Son instrumentation est nouvelle par le nombre et par la distribution
des effectifs : violon, violoncelle, deux clarinettes jouant aussi
la clarinette basse, quatre voix de femme, quatre pianos, trois marimbas,
deux xylophones et un métallophone (vibraphone sans moteur).
Tous les instruments sont acoustiques : l'usage de l'électronique
est limité aux microphones pour la voix ainsi que pour certains
instruments.
Il y a plus de mouvement harmonique dans les cinq premières
minutes de Music for Eighteen Musicians que dans toutes mes
autres œuvres achevées jusqu'à ce jour (1976).
D'un point de vue rythmique, il y a dans Music for Eighteen Musicians
deux sortes de temps fondamentalement différents qui apparaissent
de manière simultanée. Le premier est cette pulsation
rythmique régulière des pianos et des percussions qui
traverse la pièce.

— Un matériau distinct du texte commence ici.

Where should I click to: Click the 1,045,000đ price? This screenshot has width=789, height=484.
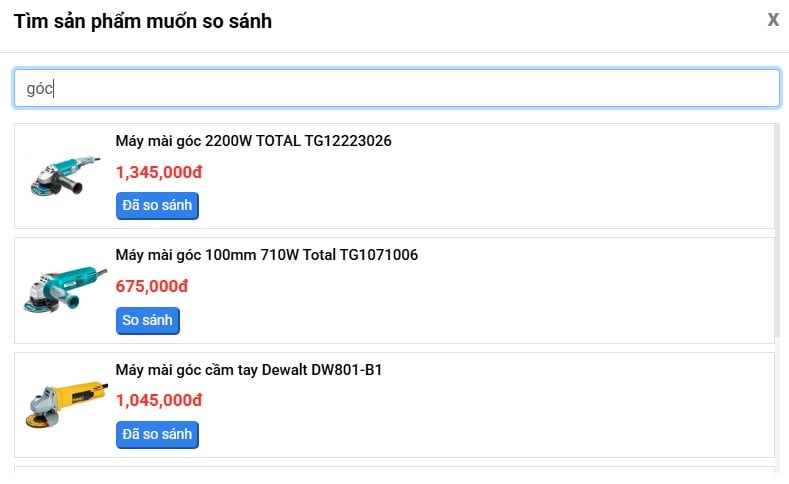159,400
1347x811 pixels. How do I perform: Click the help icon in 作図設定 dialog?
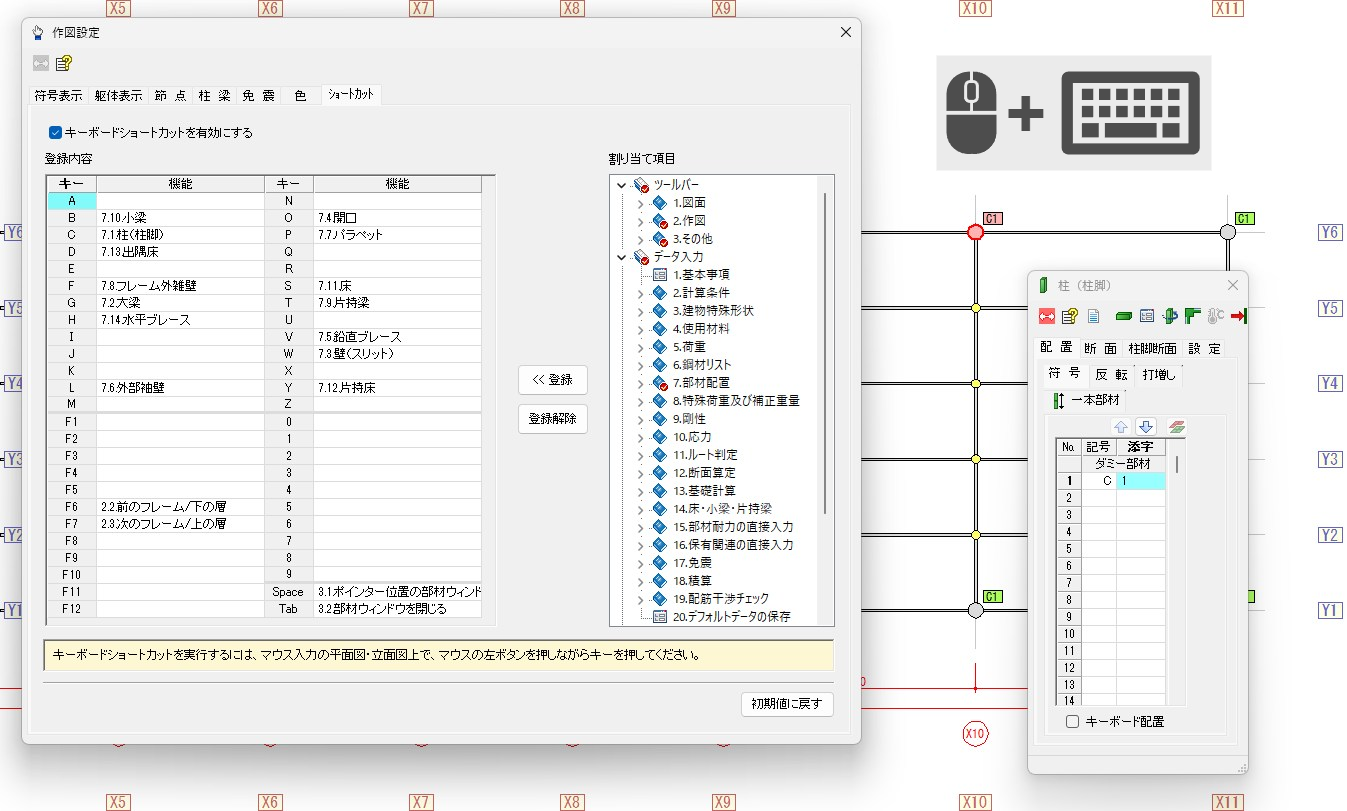[x=64, y=63]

Le second est le rythme de la respiration
humaine, aux voix et aux instruments à vent. L'ouverture et
la section conclusive, ainsi que tels passages des autres sections
intermédiaires, contiennent des pulsations sur certaines notes
qui doivent être tenues aussi longtemps que le confort de la
respiration le permet. La respiration est la mesure de la durée
de leur pulsation. Des respirations qui se succèdent comme
des vagues venant se briser contre le rythme immuable des pianos et
des instruments.
La structure de Music for Eighteen Musicians est fondée
sur un cycle de onze accords, joués au tout début de
la pièce et repris à la fin. Tous les instruments et
toutes les voix jouent ou chantent des notes pulsées au sein
de chaque accord. Des instruments comme les cordes, qui n'ont pas
à respirer, suivent néanmoins les systoles et diastoles
de la respiration, en se fondant sur le souffle de la clarinette basse.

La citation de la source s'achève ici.